• _Information given_
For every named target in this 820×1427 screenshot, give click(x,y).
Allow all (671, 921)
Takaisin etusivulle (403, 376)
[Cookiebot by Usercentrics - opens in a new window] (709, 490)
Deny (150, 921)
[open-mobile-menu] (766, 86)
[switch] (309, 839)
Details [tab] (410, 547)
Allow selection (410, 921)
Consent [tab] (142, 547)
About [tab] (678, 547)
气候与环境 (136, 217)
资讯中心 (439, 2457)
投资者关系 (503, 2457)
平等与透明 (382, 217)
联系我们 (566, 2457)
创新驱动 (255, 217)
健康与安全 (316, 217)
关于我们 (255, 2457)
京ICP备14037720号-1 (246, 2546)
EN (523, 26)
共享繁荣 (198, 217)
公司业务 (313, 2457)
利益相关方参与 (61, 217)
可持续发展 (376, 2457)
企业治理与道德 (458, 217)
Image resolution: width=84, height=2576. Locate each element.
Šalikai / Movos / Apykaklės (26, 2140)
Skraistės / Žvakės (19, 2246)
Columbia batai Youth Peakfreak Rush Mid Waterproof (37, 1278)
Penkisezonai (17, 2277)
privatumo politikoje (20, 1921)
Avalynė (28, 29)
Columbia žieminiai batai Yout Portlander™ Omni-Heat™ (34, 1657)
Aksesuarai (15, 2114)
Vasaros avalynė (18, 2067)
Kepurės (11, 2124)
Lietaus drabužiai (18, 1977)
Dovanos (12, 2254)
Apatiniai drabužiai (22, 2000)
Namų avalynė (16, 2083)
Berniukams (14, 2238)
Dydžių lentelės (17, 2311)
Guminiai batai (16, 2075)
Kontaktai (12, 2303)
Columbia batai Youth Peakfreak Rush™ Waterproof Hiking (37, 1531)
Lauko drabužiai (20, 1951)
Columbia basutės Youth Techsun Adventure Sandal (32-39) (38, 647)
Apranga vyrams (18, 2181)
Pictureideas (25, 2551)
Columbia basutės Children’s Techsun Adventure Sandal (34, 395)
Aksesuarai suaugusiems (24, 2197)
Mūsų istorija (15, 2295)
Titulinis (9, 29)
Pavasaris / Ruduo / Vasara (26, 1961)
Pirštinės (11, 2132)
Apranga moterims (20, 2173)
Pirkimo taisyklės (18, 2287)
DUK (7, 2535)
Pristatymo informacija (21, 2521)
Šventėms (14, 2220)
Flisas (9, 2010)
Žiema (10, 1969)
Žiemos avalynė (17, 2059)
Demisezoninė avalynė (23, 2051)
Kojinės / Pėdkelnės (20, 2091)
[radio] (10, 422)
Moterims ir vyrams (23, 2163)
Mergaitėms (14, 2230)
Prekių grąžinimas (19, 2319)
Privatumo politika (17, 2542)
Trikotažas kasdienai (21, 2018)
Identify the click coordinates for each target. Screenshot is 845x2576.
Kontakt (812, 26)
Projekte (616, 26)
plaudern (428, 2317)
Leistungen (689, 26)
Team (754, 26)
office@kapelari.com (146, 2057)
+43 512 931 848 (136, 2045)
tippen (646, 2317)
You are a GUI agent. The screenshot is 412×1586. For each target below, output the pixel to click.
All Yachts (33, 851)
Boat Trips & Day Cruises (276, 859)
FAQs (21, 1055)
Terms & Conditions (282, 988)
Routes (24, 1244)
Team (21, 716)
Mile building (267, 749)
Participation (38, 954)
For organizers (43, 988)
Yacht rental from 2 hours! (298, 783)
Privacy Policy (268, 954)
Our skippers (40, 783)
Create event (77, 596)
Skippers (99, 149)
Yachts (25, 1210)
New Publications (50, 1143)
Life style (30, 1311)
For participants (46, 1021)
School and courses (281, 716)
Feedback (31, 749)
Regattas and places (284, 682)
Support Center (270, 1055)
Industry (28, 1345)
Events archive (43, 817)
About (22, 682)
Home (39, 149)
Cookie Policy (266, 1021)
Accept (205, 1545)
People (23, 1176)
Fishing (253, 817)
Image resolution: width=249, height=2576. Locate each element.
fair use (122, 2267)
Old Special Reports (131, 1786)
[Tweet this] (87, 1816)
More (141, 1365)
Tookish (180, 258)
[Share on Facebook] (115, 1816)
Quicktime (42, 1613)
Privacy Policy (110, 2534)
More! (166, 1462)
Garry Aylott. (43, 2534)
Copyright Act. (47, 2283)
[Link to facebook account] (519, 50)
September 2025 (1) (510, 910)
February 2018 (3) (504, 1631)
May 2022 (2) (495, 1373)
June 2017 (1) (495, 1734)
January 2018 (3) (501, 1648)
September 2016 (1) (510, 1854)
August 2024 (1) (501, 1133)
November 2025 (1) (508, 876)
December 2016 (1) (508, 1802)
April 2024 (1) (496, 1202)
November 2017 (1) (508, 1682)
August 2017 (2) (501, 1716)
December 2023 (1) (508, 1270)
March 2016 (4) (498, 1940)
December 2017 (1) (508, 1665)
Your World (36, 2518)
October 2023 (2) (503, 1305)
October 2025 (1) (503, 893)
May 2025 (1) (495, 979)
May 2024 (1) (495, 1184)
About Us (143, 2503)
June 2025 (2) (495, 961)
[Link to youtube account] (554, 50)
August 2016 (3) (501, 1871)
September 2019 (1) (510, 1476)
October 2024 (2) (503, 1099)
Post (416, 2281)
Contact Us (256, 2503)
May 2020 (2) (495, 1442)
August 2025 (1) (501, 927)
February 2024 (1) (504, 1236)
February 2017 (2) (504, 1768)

• _Task brief_
Repeat, word for word, the lines from the start of the records to the line that contains "Skraistės / Žvakės (19, 2246)", both of them included, and no others.

• _Answer to the problem_
For every named target in this 820×1427 screenshot, give click(x,y).
Allow all (671, 921)
Takaisin etusivulle (403, 376)
[Cookiebot by Usercentrics - opens in a new window] (709, 490)
Deny (150, 921)
[open-mobile-menu] (766, 86)
[switch] (309, 839)
Details [tab] (410, 547)
Allow selection (410, 921)
Consent [tab] (142, 547)
About [tab] (678, 547)
气候与环境 (136, 217)
资讯中心 (439, 2457)
投资者关系 (503, 2457)
平等与透明 (382, 217)
联系我们 (566, 2457)
创新驱动 (255, 217)
健康与安全 (316, 217)
关于我们 (255, 2457)
京ICP备14037720号-1 (246, 2546)
EN (523, 26)
共享繁荣 (198, 217)
公司业务 (313, 2457)
利益相关方参与 (61, 217)
可持续发展 (376, 2457)
企业治理与道德 (458, 217)
Image resolution: width=84, height=2576. Locate each element.
Šalikai / Movos / Apykaklės (26, 2140)
Skraistės / Žvakės (19, 2246)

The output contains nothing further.